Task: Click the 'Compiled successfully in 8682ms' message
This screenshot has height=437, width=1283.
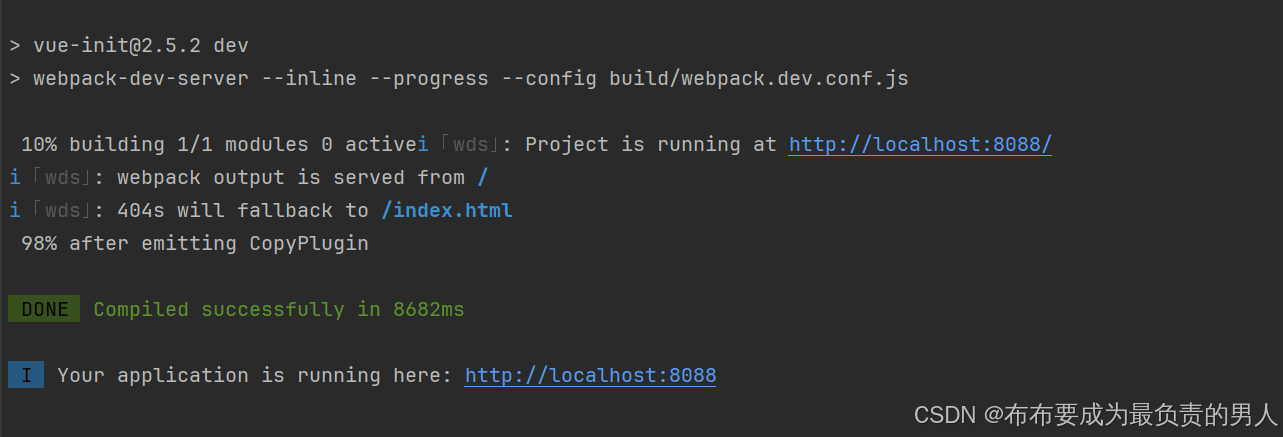Action: pos(279,309)
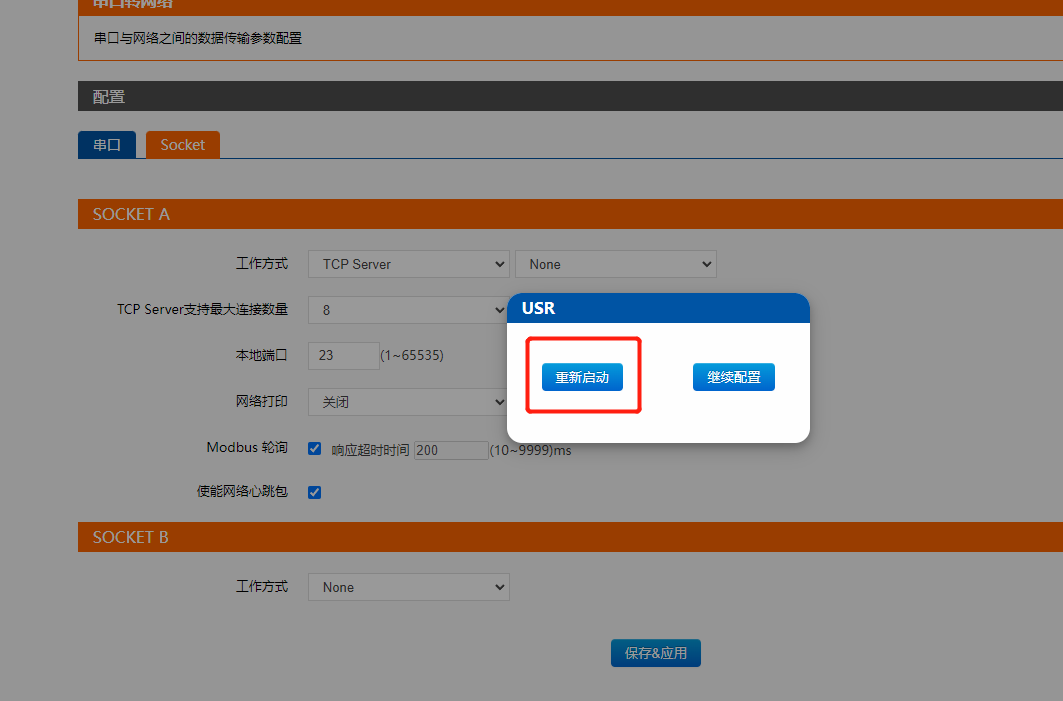Expand the None dropdown beside TCP Server

[615, 264]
==============================
◆ Task details ◆
Please write out the listing above word for word, leaving out the pictures.

◆ Expected answer ◆
Task: Click the 'Compiled successfully in 8682ms' message
This screenshot has height=437, width=1283.
Action: pos(279,309)
Expand the None dropdown beside TCP Server

[615, 264]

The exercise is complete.